С этой точки зрения шаманская медицина, согласно Леви-Стросу, занимает промежуточное положение между современной органотерапией и психотерапией (в частности, психоанализом). Особенность шаманского лечения состоит в том, что оно применяет к органическому расстройству метод, близкий к психоаналитическому. Остановимся на этом подробнее и сравним их.
В обоих случаях, по Леви-Стросу, целью является перевод в сферу сознания внутренних конфликтов и препятствий, которые были до того неосознаваемыми либо из-за своей угнетенности другими психическими силами (психоанализ), либо потому, что природа процессов, которые происходят, имеет не психический, а органический характер (в случае родов). Аналогично, в обоих случаях внутренние конфликты и препятствия исчезают не потому, что больные получают знания о них, а потому, что эти знания вызывают особые переживания, при которых конфликты реализуются в такой последовательности и таким способом, который благоприятствует их разрешению. Подобный пережитый опыт в психоанализе называется «отреагированием». При использовании народных методов лечения возникает похожее специфическое переживание. По мере того, как это переживание самоорганизуется, механизмы, которые были вне контроля пациента, саморегулируются и начинают упорядоченно функционировать.
Шаман играет ту же двойную роль, что и психоаналитик: для психоаналитика это роль выслушивающего, для шамана – оратора, однако они оба устанавливают непосредственную связь с сознанием и опосредованную – с подсознанием больного. Но шаман не только провозглашает заговоры: он является и их героем, поскольку именно он проникает в больные органы во главе целого войска надприродных духов и освобождает плененную душу. С этой точки зрения он перевоплощается, как и психоаналитик. Последний, как известно, тоже является объектом «переноса». Благодаря внушенным человеку (больному) представлениям, он становится реальным действующим лицом того конфликта, который переживается больным на границе органического и психического. Больной неврозом, противопоставляя себя реальному лицу – психоаналитику, избавляется от своего индивидуального мифа, а роженица Южной Америки – от реально существующего органического расстройства, отождествляя себя с мифически перевоплощенным шаманом.

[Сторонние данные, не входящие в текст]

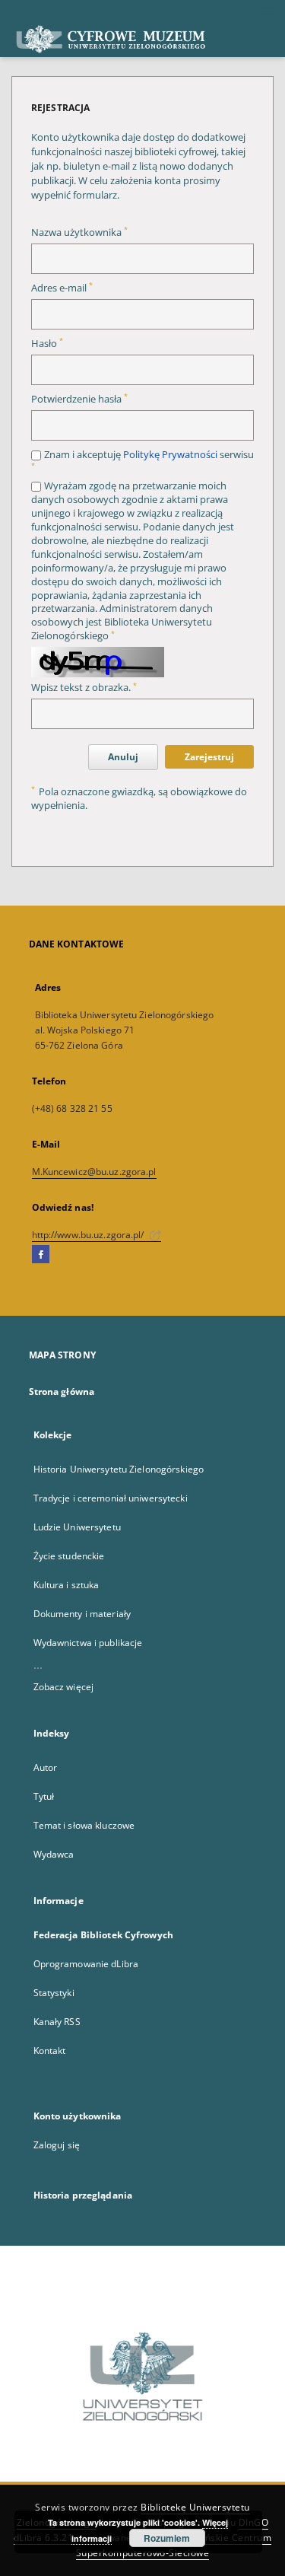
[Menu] (267, 12)
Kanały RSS (57, 2021)
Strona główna (62, 1391)
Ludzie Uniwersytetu (77, 1526)
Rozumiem (167, 2538)
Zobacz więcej (63, 1686)
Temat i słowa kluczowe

Однако существует и ряд принципиальных отличий, ведь понятно, что в одном случае необходимо вылечить психическое нарушение, а в другом – органическое расстройство. Оба метода понуждают к тому, чтобы возникло определенное переживание, и они делают это при помощи мифа, который больной должен пережить (впервые или повторно). Но в одном случае это индивидуальный миф, который больной строит из элементов своего прошлого, а в другом – социальный, полученный больным извне. Но структура мифа на уровне подсознательных психических процессов должна быть аналогичной той органической структуре, появление которой на телесном уровне и необходимо вызвать с помощью мифа. Эффективность символики, по Леви-Стросу, как раз и состоит в той «индуктивной способности», что имеют одна относительно другой формально гомогенные структуры, построенные на разном материале и на различных уровнях живого: на уровне органических процессов, неосознаваемых психических процессов и сознательного мышления.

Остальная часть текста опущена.